Entries on locating words and elements:
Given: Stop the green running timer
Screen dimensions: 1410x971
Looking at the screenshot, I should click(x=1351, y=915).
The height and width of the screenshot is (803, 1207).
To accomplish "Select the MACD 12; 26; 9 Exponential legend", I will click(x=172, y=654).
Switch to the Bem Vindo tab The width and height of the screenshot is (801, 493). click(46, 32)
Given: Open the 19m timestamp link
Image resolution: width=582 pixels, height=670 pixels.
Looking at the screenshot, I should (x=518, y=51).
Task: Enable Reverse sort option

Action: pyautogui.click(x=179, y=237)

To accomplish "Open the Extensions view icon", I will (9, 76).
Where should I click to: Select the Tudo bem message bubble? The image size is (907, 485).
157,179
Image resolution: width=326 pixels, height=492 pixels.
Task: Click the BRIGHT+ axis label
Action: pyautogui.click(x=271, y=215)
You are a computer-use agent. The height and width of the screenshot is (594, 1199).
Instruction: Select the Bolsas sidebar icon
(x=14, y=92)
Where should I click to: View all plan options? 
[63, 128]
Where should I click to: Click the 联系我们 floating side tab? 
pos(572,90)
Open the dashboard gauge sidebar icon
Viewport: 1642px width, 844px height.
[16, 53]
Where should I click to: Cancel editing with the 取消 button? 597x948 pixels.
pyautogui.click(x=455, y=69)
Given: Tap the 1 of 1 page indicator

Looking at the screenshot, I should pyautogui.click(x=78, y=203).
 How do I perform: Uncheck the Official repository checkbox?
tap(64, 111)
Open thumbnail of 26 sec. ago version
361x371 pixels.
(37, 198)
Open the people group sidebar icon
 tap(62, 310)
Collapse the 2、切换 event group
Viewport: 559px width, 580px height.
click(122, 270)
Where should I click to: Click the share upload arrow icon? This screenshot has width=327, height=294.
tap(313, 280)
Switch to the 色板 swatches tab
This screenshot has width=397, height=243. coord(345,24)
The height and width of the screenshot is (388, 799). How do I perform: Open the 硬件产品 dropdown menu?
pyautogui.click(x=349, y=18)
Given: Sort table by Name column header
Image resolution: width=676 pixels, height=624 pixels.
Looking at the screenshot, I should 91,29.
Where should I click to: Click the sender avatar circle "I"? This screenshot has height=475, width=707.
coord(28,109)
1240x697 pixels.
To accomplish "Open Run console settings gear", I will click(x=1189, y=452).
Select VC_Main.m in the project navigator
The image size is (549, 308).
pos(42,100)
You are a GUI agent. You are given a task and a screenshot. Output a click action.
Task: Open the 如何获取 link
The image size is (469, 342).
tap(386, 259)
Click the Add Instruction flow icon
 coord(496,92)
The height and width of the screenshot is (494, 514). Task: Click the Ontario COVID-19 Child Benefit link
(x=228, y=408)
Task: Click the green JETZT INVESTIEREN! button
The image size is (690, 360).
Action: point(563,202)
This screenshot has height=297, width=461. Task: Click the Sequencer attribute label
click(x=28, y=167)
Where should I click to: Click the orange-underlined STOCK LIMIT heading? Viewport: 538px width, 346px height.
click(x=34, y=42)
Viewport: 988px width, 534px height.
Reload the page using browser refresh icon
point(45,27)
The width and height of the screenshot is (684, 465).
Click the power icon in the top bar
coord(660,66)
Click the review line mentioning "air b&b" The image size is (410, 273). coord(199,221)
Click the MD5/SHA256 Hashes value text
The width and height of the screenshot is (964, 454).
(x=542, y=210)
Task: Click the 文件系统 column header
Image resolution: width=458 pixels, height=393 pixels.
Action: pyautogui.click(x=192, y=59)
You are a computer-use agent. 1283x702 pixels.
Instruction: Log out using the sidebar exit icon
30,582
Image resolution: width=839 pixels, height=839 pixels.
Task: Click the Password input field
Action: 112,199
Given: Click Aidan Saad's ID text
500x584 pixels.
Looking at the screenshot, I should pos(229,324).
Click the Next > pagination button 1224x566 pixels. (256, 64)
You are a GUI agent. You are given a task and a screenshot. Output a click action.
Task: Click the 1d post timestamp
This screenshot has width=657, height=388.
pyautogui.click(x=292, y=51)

Work to complete:
Please copy the listing above line for line, with no changes.

Response below:
Given: Stop the green running timer
Screen dimensions: 1410x971
Looking at the screenshot, I should click(x=1351, y=915).
The height and width of the screenshot is (803, 1207).
To accomplish "Select the MACD 12; 26; 9 Exponential legend", I will click(x=172, y=654).
Switch to the Bem Vindo tab The width and height of the screenshot is (801, 493). click(46, 32)
Given: Open the 19m timestamp link
Image resolution: width=582 pixels, height=670 pixels.
Looking at the screenshot, I should (x=518, y=51).
Task: Enable Reverse sort option

Action: pyautogui.click(x=179, y=237)

To accomplish "Open the Extensions view icon", I will (9, 76).
Where should I click to: Select the Tudo bem message bubble? The image size is (907, 485).
157,179
Image resolution: width=326 pixels, height=492 pixels.
Task: Click the BRIGHT+ axis label
Action: pyautogui.click(x=271, y=215)
You are a computer-use agent. The height and width of the screenshot is (594, 1199).
Instruction: Select the Bolsas sidebar icon
(x=14, y=92)
Where should I click to: View all plan options? 
[63, 128]
Where should I click to: Click the 联系我们 floating side tab? 
pos(572,90)
Open the dashboard gauge sidebar icon
Viewport: 1642px width, 844px height.
[16, 53]
Where should I click to: Cancel editing with the 取消 button? 597x948 pixels.
pyautogui.click(x=455, y=69)
Given: Tap the 1 of 1 page indicator

Looking at the screenshot, I should pyautogui.click(x=78, y=203).
 How do I perform: Uncheck the Official repository checkbox?
tap(64, 111)
Open thumbnail of 26 sec. ago version
361x371 pixels.
(37, 198)
Open the people group sidebar icon
 tap(62, 310)
Collapse the 2、切换 event group
Viewport: 559px width, 580px height.
click(122, 270)
Where should I click to: Click the share upload arrow icon? This screenshot has width=327, height=294.
tap(313, 280)
Switch to the 色板 swatches tab
This screenshot has width=397, height=243. coord(345,24)
The height and width of the screenshot is (388, 799). How do I perform: Open the 硬件产品 dropdown menu?
pyautogui.click(x=349, y=18)
Given: Sort table by Name column header
Image resolution: width=676 pixels, height=624 pixels.
Looking at the screenshot, I should 91,29.
Where should I click to: Click the sender avatar circle "I"? This screenshot has height=475, width=707.
coord(28,109)
1240x697 pixels.
To accomplish "Open Run console settings gear", I will click(x=1189, y=452).
Select VC_Main.m in the project navigator
The image size is (549, 308).
pos(42,100)
You are a GUI agent. You are given a task and a screenshot. Output a click action.
Task: Open the 如何获取 link
The image size is (469, 342).
tap(386, 259)
Click the Add Instruction flow icon
 coord(496,92)
The height and width of the screenshot is (494, 514). Task: Click the Ontario COVID-19 Child Benefit link
(x=228, y=408)
Task: Click the green JETZT INVESTIEREN! button
The image size is (690, 360).
Action: point(563,202)
This screenshot has height=297, width=461. Task: Click the Sequencer attribute label
click(x=28, y=167)
Where should I click to: Click the orange-underlined STOCK LIMIT heading? Viewport: 538px width, 346px height.
click(x=34, y=42)
Viewport: 988px width, 534px height.
Reload the page using browser refresh icon
point(45,27)
The width and height of the screenshot is (684, 465).
Click the power icon in the top bar
coord(660,66)
Click the review line mentioning "air b&b" The image size is (410, 273). coord(199,221)
Click the MD5/SHA256 Hashes value text
The width and height of the screenshot is (964, 454).
(x=542, y=210)
Task: Click the 文件系统 column header
Image resolution: width=458 pixels, height=393 pixels.
Action: pyautogui.click(x=192, y=59)
You are a computer-use agent. 1283x702 pixels.
Instruction: Log out using the sidebar exit icon
30,582
Image resolution: width=839 pixels, height=839 pixels.
Task: Click the Password input field
Action: 112,199
Given: Click Aidan Saad's ID text
500x584 pixels.
Looking at the screenshot, I should pos(229,324).
Click the Next > pagination button 1224x566 pixels. (256, 64)
You are a GUI agent. You are given a task and a screenshot. Output a click action.
Task: Click the 1d post timestamp
This screenshot has width=657, height=388.
pyautogui.click(x=292, y=51)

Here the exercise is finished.